TASK DETAILS =>
No pictures, please: print exactly the lines from the one that contains "Task: Click the 0,15 unit price value" through the last line of the listing.
───── EXTRACTED RECORDS
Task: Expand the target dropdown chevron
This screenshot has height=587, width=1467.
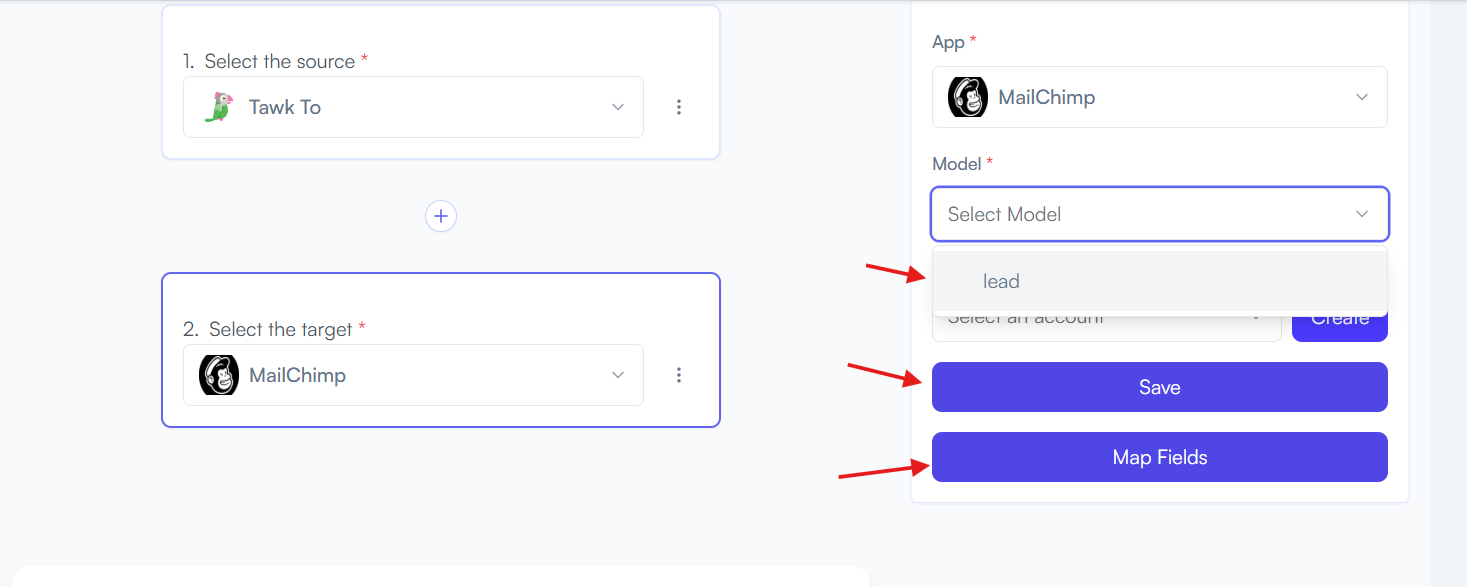Action: pyautogui.click(x=618, y=375)
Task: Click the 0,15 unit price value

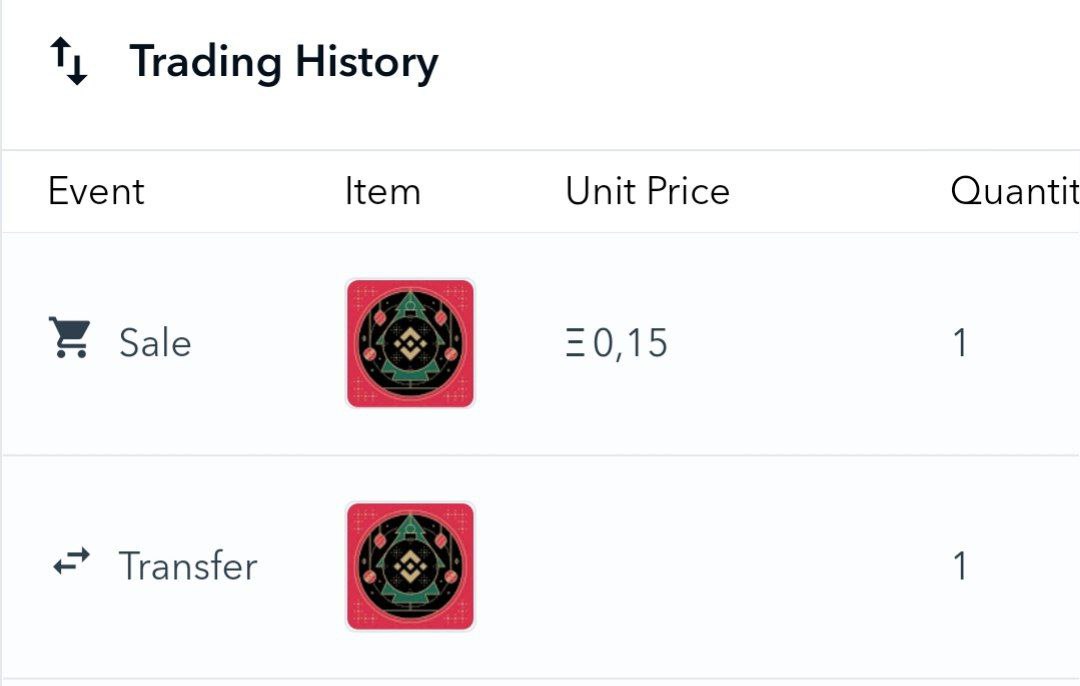Action: click(x=630, y=343)
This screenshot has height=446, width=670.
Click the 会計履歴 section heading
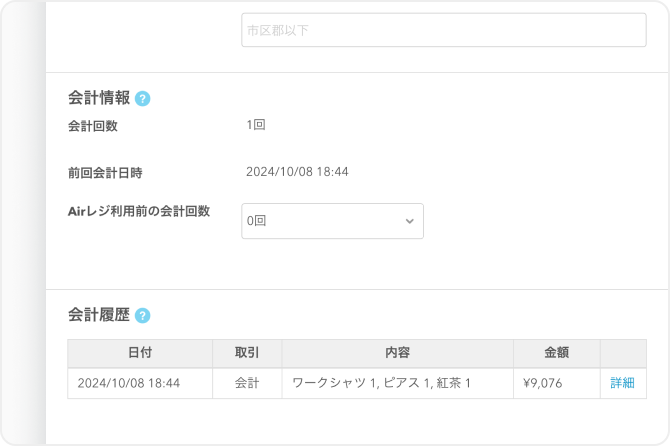[x=98, y=315]
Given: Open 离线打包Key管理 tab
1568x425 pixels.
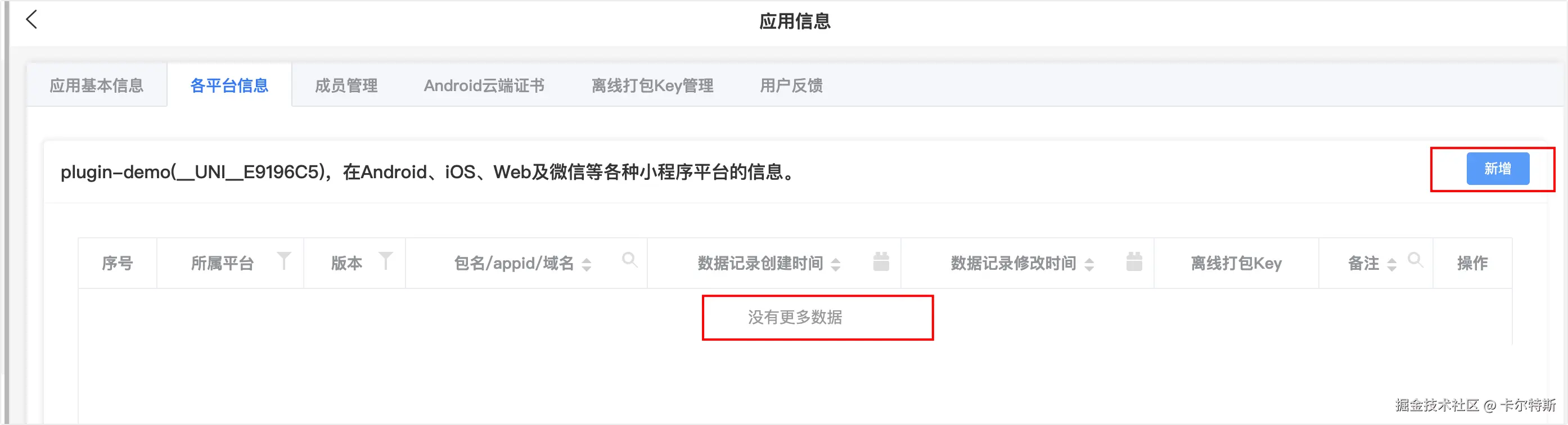Looking at the screenshot, I should click(x=652, y=85).
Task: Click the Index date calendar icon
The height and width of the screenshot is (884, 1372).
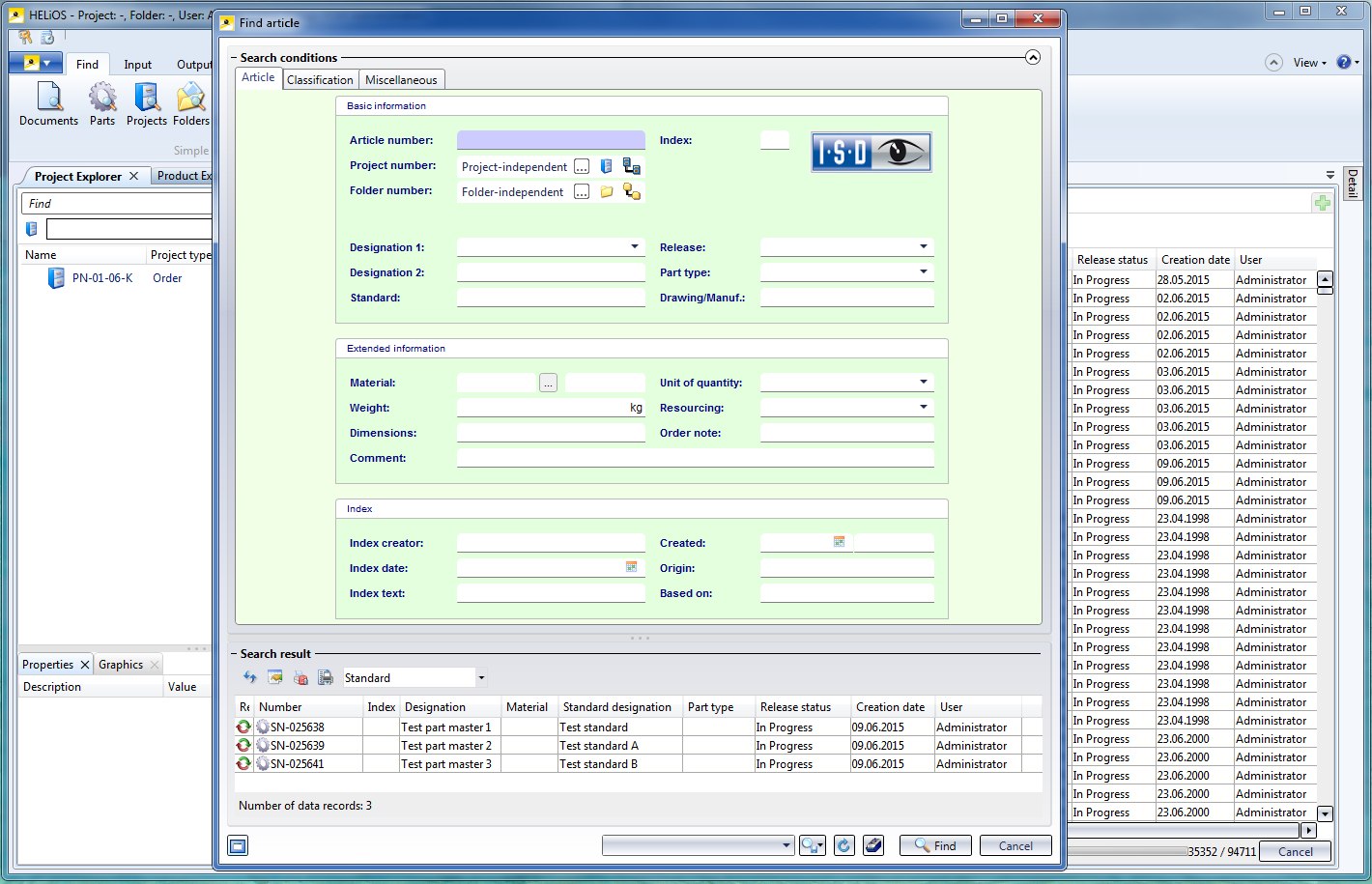Action: pyautogui.click(x=631, y=567)
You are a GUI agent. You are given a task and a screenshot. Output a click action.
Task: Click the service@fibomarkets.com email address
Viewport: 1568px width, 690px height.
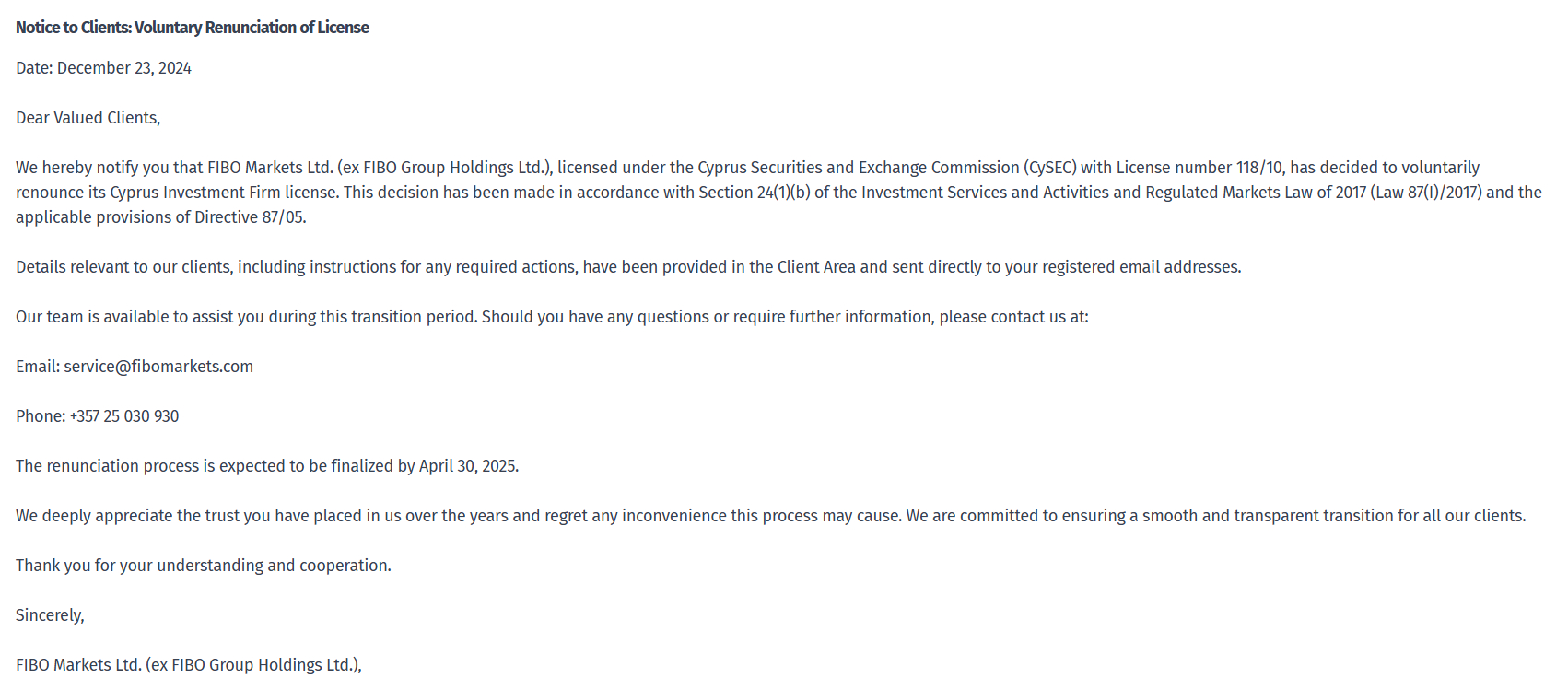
──────────
RESULT =>
Task: Click the 0,15 unit price value

Action: click(x=630, y=343)
This screenshot has height=446, width=670.
Click the 会計履歴 section heading
[x=98, y=315]
Given: Open 离线打包Key管理 tab
1568x425 pixels.
Looking at the screenshot, I should click(x=652, y=85).
Task: Click the Index date calendar icon
The height and width of the screenshot is (884, 1372).
Action: pyautogui.click(x=631, y=567)
You are a GUI agent. You are given a task and a screenshot. Output a click action.
Task: Click the service@fibomarkets.com email address
Viewport: 1568px width, 690px height.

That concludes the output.